··· Texte extrait

Lutte contre les polluants éternels (PFAS), le groupe SEB dans le viseur
Mercredi 3 avril 2024, le député écologiste Nicolas Thierry défend une proposition de loi contre les PFAS pendant que le directeur général du groupe SEB, Stanislas de Gramont, manifeste avec ses employés et syndicats devant l'assemblée nationale. L'enjeu : la disparition de la marque TEFAL et de ses 3000 emplois si la proposition de loi est adoptée.

Les polluants éternels : qu'est-ce que c'est ?
Ce type d’article me permet de concilier deux sujets qui me passionnent : la toxicologie (qui est mon cursus universitaire) et le made in France (qui est le thème de Marques de France). Étant de formation scientifique, le choix des mots utilisés m’importe énormément et parler de polluants éternels est plutôt une formulation utilisée par les associations militantes. Même si l’Anses, l’Agence de sécurité sanitaire française, reprend parfois ces termes, factuellement on parle de polluants persistants.
Car un polluant, quel qu’il soit, une fois dans l’environnement et/ou dans le corps humain va subir une série de transformation. Il n’est donc pas éternel à proprement parlé. Par ailleurs, il est également possible de mettre en oeuvre des process de dépollution, notamment des sols, par traitement à haute température pour minéraliser les polluants en substances inertes.
Le problème avec les polluants persistants est leur durée de vie, ainsi que la toxicité et la durée de vie des sous-produits de transformation. Par exemple, le DDT, insecticide massivement utilisé après la seconde guerre mondiale, a une durée de vie de 32 ans. Or sa dégradation dans l’environnement donne naissance à deux sous-produits, le DDE et DDD, qui partagent cette même propriété de persistance avec des effets toxicologiques similaires. Concernant les PFAS, l’INERIS indique que la durée de vie des PFOS et PFOA dans l’environnement est de plus de 80 ans (demi-vie de 41 ans) et l’INRS estime que la durée de vie dans le corps humain est de 8 ans (demi-vie de 3,8 ans).

······
··· Les données

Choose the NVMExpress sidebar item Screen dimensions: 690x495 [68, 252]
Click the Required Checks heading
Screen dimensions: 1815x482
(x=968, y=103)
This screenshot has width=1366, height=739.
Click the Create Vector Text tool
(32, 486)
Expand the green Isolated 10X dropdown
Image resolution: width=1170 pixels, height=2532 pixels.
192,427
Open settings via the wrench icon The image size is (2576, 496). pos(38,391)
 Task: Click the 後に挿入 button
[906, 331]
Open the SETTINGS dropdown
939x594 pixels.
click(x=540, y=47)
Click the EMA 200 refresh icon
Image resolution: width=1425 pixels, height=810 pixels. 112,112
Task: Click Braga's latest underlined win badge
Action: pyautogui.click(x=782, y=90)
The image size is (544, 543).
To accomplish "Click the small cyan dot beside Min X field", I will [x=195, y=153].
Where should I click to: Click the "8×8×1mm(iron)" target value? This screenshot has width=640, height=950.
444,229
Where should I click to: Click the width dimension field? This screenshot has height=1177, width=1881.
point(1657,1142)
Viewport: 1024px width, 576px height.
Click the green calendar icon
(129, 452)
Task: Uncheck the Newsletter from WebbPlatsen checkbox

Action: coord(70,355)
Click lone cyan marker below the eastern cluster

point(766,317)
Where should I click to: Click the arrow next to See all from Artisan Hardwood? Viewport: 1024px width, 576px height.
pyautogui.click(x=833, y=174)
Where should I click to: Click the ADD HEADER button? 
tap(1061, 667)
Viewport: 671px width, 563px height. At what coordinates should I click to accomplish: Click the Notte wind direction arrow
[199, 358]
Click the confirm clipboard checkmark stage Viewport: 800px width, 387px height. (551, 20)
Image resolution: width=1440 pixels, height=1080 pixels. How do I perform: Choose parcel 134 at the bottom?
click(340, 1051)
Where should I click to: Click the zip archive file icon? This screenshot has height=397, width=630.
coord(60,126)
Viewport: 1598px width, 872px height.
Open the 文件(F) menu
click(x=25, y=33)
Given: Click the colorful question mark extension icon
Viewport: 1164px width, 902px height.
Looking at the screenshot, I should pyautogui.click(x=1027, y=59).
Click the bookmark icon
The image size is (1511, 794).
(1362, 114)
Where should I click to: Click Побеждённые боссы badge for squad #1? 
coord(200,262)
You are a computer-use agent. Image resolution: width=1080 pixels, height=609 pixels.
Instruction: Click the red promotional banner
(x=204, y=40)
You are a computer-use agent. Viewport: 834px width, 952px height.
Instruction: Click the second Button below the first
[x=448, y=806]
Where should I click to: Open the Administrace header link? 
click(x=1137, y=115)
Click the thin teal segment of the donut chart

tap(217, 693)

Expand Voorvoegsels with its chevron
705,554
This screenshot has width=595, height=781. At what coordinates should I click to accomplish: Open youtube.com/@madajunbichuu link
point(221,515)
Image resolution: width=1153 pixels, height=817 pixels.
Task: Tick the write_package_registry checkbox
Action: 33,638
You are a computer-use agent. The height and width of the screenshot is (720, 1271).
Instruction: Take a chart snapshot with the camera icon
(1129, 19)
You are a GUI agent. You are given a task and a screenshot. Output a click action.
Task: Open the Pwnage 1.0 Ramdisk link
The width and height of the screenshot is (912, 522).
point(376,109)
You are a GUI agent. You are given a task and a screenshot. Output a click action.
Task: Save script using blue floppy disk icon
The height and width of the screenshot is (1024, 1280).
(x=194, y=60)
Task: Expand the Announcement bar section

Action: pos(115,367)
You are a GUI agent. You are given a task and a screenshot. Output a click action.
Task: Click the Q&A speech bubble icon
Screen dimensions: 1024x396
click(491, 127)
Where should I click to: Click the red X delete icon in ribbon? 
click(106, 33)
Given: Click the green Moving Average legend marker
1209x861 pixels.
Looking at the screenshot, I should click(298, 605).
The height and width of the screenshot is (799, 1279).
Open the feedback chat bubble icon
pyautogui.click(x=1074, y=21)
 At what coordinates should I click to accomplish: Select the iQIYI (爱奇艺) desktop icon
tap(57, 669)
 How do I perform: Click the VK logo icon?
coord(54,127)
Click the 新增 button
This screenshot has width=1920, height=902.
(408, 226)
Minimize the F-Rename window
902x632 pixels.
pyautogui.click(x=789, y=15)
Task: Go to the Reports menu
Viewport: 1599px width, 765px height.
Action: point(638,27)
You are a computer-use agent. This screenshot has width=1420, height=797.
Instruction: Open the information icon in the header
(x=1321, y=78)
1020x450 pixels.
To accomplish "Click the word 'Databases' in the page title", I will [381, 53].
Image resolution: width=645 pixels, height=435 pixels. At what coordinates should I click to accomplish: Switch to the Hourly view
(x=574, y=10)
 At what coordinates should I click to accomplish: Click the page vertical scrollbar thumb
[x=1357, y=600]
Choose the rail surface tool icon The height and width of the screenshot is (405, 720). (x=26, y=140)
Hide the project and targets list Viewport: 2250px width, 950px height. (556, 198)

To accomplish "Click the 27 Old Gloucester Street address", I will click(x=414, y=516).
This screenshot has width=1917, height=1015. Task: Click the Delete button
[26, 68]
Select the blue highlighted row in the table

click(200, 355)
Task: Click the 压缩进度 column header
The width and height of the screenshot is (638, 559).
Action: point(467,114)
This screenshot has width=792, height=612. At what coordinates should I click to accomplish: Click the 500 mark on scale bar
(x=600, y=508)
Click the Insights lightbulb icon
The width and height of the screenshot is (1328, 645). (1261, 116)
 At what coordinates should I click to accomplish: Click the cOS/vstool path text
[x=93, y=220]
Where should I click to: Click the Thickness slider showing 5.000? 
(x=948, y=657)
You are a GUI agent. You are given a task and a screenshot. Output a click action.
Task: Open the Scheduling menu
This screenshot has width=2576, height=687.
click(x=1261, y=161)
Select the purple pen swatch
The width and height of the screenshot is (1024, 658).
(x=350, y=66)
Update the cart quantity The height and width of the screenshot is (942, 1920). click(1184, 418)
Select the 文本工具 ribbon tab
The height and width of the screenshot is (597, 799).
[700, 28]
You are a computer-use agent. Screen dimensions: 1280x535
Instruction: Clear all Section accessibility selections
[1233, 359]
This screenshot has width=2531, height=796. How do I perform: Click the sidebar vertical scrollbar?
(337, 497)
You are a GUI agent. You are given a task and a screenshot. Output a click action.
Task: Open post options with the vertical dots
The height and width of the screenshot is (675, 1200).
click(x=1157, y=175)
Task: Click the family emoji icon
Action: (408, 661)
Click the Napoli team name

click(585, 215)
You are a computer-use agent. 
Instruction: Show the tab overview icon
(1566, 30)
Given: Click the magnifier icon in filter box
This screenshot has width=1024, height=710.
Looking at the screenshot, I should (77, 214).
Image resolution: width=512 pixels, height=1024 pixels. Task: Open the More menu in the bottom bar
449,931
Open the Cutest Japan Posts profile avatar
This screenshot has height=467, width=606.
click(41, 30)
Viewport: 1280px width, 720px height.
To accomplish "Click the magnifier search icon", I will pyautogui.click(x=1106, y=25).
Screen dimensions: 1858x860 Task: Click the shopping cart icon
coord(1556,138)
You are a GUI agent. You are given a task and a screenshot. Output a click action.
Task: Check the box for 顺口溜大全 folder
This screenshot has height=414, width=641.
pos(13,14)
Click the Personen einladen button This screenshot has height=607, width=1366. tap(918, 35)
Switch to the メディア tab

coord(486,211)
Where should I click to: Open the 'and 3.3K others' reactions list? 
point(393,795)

······

Consignes à suivre:
D'après l'article sur les PFAS, répondez brièvement :
(a) Qui est le directeur général du groupe SEB ?
(b) Quelle est la durée de vie du DDT ?
(c) Selon l'INRS, quelle est la durée de vie des PFAS dans le corps humain ?

Corrigé de l'exercice:
(a) Stanislas de Gramont.
(b) 32 ans.
(c) 8 ans, avec une demi-vie de 3,8 ans.